> **Article**
<<<<

On this chilly mountaintop, reachable by a
long, steep horseback ride up to 10,000 feet above sea level, butterfly colonies
hang like enormous orange-and-black beards of Spanish moss. As they stirred to
life this past weekend, warmed by the afternoon sun, and took flight by the
thousands, Elidio Renya Corona, a park ranger, lamented that the size of the
colony had shrunk this year and that loggers were "wiping out" the butterflies'
winter home.
Officials at U.S. and international
conservation organizations, which have donated millions of dollars to protect
the migrating butterfly, said they were also alarmed at the shrinking
population. They noted that in Chincoteague, Va., and Cape May, N.J., two
important stops along the monarch route to Mexico, researchers also reported a
record low number of migrating butterflies as they passed through last fall.
Scientists agree that the monarch has a
great capacity to recover from dramatic die-offs. In the winter of 2001-02, as
many as 80 percent of the butterflies in Mexico perished in an unusual winter
storm, and the following year their numbers rose again. But scientists said they
were more disturbed by the steady deterioration of the butterflies' North
American habitat.
"All of us firmly believe that the
butterfly is capable of rebounding, but there is a limit," Brower said. "How
many bales of hay can you put on a camel's back before the last straw breaks
it?"
The butterflies begin arriving on this
mountaintop each November, resting on the native oyamel fir trees as they do in
more than a dozen sanctuaries in central Mexico, most of them in the state of
Michoacan.
Enkerlin, of the Environmental Ministry,
said he believed the low count was mainly due to the small numbers that arrived
from breeding grounds in the United States and Canada. He said the Mexican
government had recently sent in soldiers and other federal law enforcement
officials, and installed surveillance cameras, to seal off core areas of the
reserve from illegal logging.
But a news release from the ministry last
week played down logging as a cause for the small butterfly population this
year, prompting angry responses from environmentalists.
"It is a lie" to say illegal logging is not
a huge problem, said Homero Aridjis, an environmentalist who grew up near the
sanctuaries. He said the forests were under "systematic, criminal" attack by
loggers. He also said that Mexico, Canada and the United States were not doing
enough to protect this prize of nature.

>>>>

[Portion of a data file]
<<<<

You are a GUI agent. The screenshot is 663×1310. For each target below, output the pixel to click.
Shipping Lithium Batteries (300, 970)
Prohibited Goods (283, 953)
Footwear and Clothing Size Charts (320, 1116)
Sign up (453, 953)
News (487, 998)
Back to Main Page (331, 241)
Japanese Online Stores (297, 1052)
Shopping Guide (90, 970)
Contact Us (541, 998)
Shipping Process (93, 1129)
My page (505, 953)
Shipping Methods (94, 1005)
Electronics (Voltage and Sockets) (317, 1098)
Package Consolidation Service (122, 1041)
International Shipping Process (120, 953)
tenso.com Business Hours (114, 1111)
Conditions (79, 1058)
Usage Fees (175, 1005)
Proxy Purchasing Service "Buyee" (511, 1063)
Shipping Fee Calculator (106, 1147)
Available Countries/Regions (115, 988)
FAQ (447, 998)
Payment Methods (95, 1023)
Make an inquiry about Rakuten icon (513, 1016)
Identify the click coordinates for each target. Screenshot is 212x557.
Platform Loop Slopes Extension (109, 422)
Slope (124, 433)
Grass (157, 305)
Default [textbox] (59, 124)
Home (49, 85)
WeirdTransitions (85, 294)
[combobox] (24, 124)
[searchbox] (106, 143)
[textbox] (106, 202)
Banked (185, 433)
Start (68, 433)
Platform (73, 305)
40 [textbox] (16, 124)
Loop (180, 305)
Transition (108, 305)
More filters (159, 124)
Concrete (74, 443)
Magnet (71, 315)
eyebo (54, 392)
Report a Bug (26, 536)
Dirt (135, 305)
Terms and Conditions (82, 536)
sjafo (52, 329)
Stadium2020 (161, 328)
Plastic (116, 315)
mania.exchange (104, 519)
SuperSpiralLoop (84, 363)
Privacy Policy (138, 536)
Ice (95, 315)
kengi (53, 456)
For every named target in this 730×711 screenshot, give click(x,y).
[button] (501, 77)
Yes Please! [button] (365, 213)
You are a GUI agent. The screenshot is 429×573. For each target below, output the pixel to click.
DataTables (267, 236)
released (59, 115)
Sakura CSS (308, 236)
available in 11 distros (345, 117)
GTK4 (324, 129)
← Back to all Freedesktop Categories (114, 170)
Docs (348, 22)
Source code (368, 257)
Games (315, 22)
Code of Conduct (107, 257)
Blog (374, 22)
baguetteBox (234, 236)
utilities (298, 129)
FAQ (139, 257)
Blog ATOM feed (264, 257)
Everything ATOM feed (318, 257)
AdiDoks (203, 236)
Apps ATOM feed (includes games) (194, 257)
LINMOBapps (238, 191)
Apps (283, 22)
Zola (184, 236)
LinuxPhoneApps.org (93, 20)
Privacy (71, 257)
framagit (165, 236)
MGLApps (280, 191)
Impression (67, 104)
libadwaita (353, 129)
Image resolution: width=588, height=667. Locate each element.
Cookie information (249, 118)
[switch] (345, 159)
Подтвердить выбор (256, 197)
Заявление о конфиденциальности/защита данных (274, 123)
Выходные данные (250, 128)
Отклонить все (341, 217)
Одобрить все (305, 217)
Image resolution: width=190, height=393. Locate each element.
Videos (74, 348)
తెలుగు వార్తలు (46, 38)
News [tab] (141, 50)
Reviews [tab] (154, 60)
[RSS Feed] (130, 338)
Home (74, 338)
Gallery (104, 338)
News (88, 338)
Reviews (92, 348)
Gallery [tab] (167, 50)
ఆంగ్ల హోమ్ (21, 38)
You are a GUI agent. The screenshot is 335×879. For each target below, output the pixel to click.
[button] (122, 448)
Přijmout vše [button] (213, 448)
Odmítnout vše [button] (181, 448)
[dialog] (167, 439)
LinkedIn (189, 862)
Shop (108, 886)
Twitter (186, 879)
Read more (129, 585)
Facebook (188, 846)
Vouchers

>>>>

> **Tasks and exercises**
A. Answer these questions using the article on monarch butterflies:
(i) At what elevation above sea level is the mountaintop reached by horseback?
(ii) What share of the butterflies in Mexico perished in the winter of 2001-02?
(iii) In which state are most of the sanctuaries in central Mexico located?
B. Name every person mentioned in the article on monarch butterflies.
C. Reproduce the passage of the article on monarch butterflies from "Enkerlin, of the" up to and including "responses from environmentalists.".
The entries play no part in this work.

> **Results by task**
A.
(i) 10,000 feet
(ii) As many as 80 percent
(iii) Michoacan

B.
Elidio Renya Corona
Brower
Enkerlin
Homero Aridjis

C.
Enkerlin, of the Environmental Ministry,
said he believed the low count was mainly due to the small numbers that arrived
from breeding grounds in the United States and Canada. He said the Mexican
government had recently sent in soldiers and other federal law enforcement
officials, and installed surveillance cameras, to seal off core areas of the
reserve from illegal logging.
But a news release from the ministry last
week played down logging as a cause for the small butterfly population this
year, prompting angry responses from environmentalists.